Nah, sebagai dukungan atas dekolonialisasi ejaan itu, Sukarno menganjurkan agar namanya ditulis dengan ejaan Republik, menjadi: S-u-k-a-r-n-o. Hanya saja memang, perubahan penulisan ejaan itu tidak berlangsung serta-merta. Sukarno sendiri mengakui.

“Tidak mudah untuk merobah tanda-tangan setelah berumur 50 tahun. Jadi kalau aku sendiri menulis tanda-tanganku, aku masih menulis S-O-E,” kata Sukarno di buku Bung Karno: Penyambung Lidah Rakyat Indonesia.

Seharusnya, jika mengikuti seruan dekolonialisasi ejaan itu, nama Presiden Kedua Indonesia harusnya ditulis “Suharto”, bukan “Soeharto”. Tetapi, hingga akhirnya hayatnya, nama diktator rezim Orde Baru itu tetap ditulis: S-o-e-h-a-r-t-o.

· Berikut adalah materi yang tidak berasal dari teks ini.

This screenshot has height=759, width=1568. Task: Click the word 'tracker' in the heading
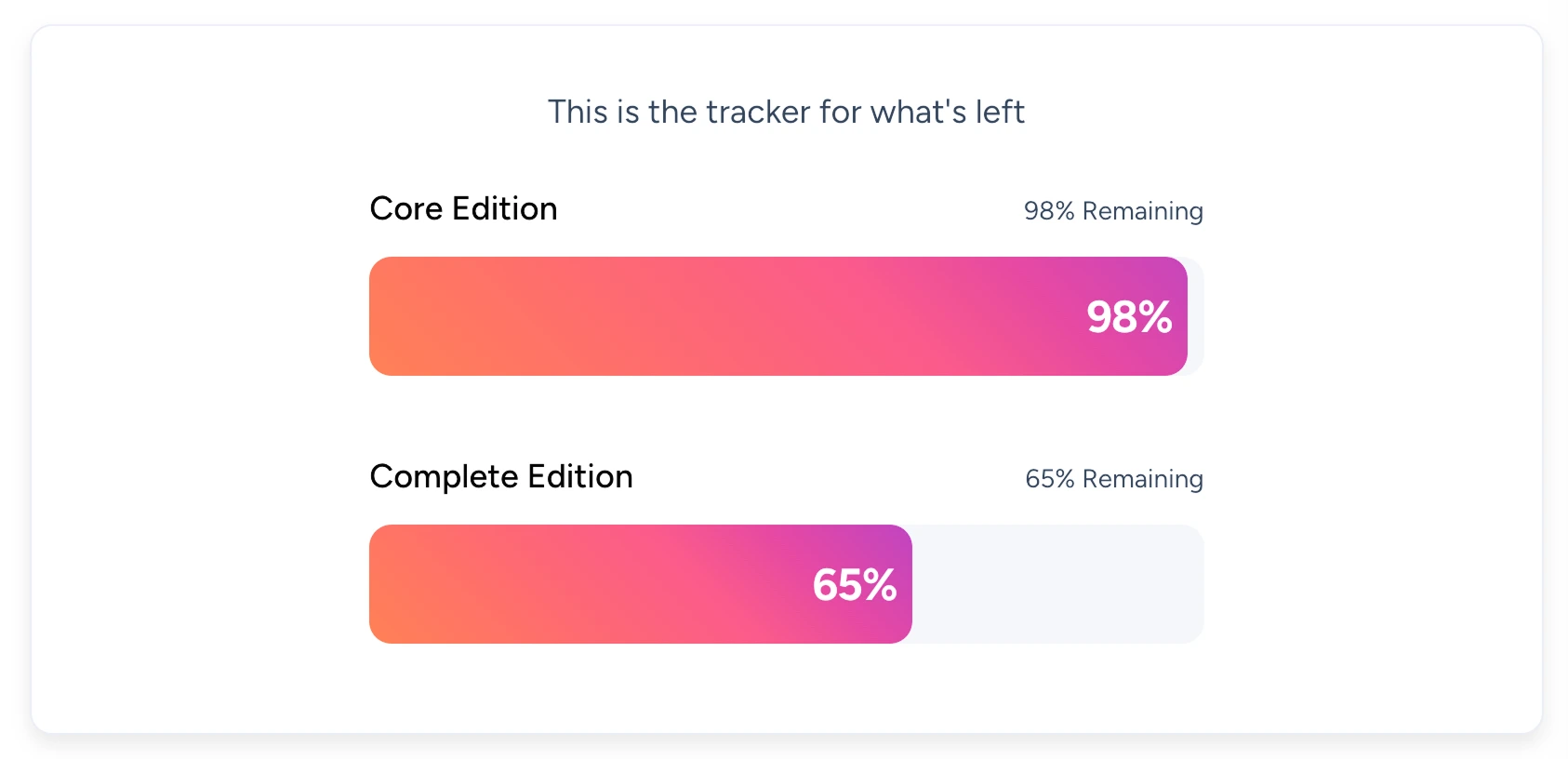click(758, 112)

Kemudian, di luar soal ejaan itu, Sukarno sebetulnya tidak punya awal. Makanya dia marah besar ketika ada orang yang menambahkan nama Ahmad di depan namanya.

“Sekali ada wartawan goblok yang menulis, bahwa nama awalku adalah Ahmad. Sungguh menggelikan. Namaku hanya Sukarno saja,” jelasnya.

Soal panggilan, Sukarno lebih suka dipanggil “Bung”. Sapaan yang populer di kalangan para pejuang di masa Revolusi 1945 dapat disejajarkan dengan panggilang “Warganegara” (Citizen) di zaman Revolusi Perancis 1789 atau “Kamerad” di saat revolusi Rusia 1917.

Sapaan “Bung”, yang bisa berarti “saudara atau kawan seperjuangan”, melenyapkan penghambaan terhadap hirkarki feodal maupun jenjang kepangkatan. Dengan panggilan “Bung”, setiap manusia Indonesia dianggap setara, sebagai saudara seperjuangan atau saudara sebangsa, tanpa menghilangkan rasa hormat dan prinsip saling menghargai.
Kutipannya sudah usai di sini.